Most dog owners know that a regularly exercised dog behaves much better around the home. They bark less, are less destructive, and are also much easier to train. What many people don't fully grasp are the many health benefits which are also the direct result of daily exercise. Of course everyone knows that exercise will increase stamina, maintain muscle tone, and generally make the dog feel better. But a very important reason that is commonly overlooked is that regular exercise serves to form a healthy skeletal structure. Hip dysplasia is a common condition in our breed, which many people believe is mainly hereditary. But the most recent studies done in Germany do not support this theory at all. The testing proved that in most HD cases, the condition was more frequently brought on by improper diet, injury, or the infrequency or absence of exercise. In agreement with this study, we believe that the old saying "form follows function" is definitely true. In other words, in order for a joint to form properly, it needs to be regularly and intelligently worked. The femoral head, or "ball" as it is more commonly referred to, needs to be deeply set into the acetabulum (the cup of the hip joint). Daily low impact walking will most definitely help the ball to work its way deeper into the cup, resulting in less laxity and a tighter hip socket. And for anyone who has ever had to watch their dog suffer from the pain of hip dysplasia, this argument to support regular exercise is the strongest of all. And for the record, in the 30 plus years that we have been breeding and owning rottweilers, we have never had a single dog that we raised end up with bad hips. True, we are also extremely conscientious about the health background behind our planned breedings, and fanatical about the diet that we give our dogs. But we truly feel that daily exercise is just as important to sound joint formation as those other two aspects, and strong and equal attention to all three areas has certainly worked well for us.
I would also like to mention a few more types of exercise that we do with our dogs in addition to our daily walks. Several times a week we work our dogs in schutzhund, which is an excellent form of exercise. We sometimes will also jog or bike with a dog that we are getting ready to show, but this is only done occasionally. This is due to the potential injury that can result if the pounding on a hard service is overdone. We do not agree with weight pulling as a form of regular exercise, again because it seems to be the cause of too many injuries. Some occasional cart pulling, however, can be a lot of fun for both dog and owner.
Exercising with your rottweiler can also save you money. You will both be healthier when you exercise, and as a result will spend less money at the vet or doctor's office. Your dog will be less likely to get hip dysplasia, which could help you eliminate the need for a very expensive surgery. And of course, a dog with a lot of penned up energy has a tendency to take out his frustration on your home and property, which can also cost you a ton of money.
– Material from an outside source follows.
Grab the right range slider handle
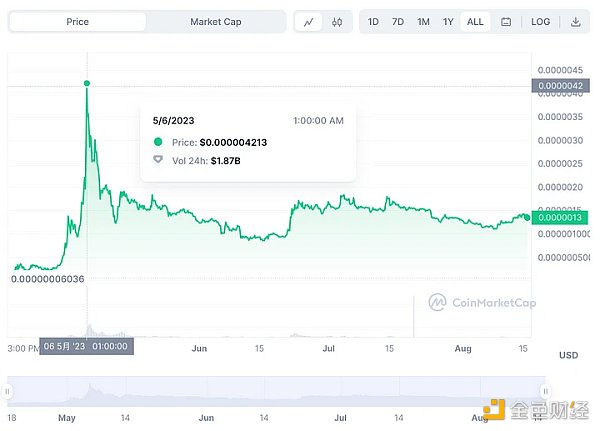544,390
But one of the best reasons to exercise with your dog every day is because of how it will build the bond between the two of you. A walk in the woods can help you plan your day in the morning, clear your head after a busy day, or simply tune out the problems of every day life. Don't neglect this simple and very effective way to increase the bond between you and your dog, while at the same time investing in the good health of both of you.